The True and Fair Foundation's report, released this week (PDF), claimed one in five charities spend less than half their income on charitable activities, and singled out the RHS as one of 17 of the UK's largest charities which it claimed spend less than 65p on charitable activities for every £1 raised.
The report made headlines in national newspapers but was criticised for misrepresenting how charities work.
Biggs explained: "The report for instance doesn't take into account the funds we pay into our reserves to spend on the major charitable projects we have planned for the future, as part of our recently announced £160 million investment in the future of horticulture, including a new community urban garden and significantly increasing our horticultural science work.

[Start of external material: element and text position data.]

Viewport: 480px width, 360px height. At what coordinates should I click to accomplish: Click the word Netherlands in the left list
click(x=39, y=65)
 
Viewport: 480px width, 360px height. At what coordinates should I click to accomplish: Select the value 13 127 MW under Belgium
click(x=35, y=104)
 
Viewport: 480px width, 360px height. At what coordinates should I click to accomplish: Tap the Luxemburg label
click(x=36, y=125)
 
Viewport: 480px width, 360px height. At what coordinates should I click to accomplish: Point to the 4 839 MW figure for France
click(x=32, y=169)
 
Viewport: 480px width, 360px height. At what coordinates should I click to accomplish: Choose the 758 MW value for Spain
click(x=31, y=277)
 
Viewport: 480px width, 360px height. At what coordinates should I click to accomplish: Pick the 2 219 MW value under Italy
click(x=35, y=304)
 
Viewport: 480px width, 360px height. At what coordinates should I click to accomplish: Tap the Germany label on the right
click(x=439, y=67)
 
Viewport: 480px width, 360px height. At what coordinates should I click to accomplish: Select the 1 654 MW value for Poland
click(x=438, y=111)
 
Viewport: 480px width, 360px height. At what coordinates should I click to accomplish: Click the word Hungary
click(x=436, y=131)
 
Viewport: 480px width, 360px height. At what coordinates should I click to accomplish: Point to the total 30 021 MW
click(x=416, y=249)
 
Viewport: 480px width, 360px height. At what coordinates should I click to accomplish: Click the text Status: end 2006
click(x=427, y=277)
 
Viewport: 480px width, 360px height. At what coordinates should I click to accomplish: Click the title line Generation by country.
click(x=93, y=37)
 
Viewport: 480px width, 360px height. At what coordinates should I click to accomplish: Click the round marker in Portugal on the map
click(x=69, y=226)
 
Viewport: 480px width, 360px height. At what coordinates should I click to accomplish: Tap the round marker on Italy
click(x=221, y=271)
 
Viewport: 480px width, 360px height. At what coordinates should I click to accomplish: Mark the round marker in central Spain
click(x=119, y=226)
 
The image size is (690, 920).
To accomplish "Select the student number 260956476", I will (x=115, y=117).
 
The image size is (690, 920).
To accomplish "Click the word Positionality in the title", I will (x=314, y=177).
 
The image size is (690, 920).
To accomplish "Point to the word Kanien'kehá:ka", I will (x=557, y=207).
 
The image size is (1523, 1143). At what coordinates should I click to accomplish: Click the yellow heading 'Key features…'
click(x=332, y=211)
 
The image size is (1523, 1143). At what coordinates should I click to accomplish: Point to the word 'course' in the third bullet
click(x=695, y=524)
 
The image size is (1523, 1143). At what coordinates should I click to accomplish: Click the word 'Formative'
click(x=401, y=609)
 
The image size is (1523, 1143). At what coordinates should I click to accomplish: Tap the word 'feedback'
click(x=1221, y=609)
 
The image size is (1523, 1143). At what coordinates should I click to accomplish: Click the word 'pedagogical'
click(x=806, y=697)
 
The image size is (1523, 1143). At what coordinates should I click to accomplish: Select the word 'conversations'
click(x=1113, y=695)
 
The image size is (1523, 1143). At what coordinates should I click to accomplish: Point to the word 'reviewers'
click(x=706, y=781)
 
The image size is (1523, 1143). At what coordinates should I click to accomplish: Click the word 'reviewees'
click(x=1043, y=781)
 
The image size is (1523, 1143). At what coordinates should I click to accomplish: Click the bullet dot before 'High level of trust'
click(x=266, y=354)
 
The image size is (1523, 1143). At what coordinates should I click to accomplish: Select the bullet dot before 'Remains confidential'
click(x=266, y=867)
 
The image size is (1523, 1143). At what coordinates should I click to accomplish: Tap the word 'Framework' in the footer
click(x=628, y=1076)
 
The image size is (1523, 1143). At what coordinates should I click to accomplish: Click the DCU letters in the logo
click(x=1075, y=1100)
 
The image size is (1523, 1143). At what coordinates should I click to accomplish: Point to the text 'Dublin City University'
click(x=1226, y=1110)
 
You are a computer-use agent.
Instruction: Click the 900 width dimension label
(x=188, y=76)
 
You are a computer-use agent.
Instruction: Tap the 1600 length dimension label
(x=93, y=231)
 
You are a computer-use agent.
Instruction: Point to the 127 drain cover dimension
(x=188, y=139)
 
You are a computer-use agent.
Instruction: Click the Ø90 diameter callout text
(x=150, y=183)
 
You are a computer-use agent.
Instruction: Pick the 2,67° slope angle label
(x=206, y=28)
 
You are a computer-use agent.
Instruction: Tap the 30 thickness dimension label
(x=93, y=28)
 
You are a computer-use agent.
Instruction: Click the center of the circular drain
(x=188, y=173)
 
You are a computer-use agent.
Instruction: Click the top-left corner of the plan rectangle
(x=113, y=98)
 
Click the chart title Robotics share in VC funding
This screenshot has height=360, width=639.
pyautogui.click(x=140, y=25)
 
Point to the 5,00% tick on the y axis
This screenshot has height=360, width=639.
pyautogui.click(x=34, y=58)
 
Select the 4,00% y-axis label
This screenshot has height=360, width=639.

"The report also doesn't take into account that we have to invest in our commercial work to be able to raise the necessary funds to support our charitable work. The RHS receives no government funding and has to be commercially savvy to enable us to raise significant funds to manage and invest in a vast portfolio of charitable projects, including running Europe's biggest community gardening campaign, working with over 20,000 schools, conducting scientific research and safeguarding collections charting 500 years of gardening history. Today we engage with and support more communities at grassroots level and spend more on charitable activities than ever before.
"We are extremely grateful to our members, donors and everyone who supports us and monitor our financial position closely, always looking at ways to increase our reach and enrich people's lives through plants."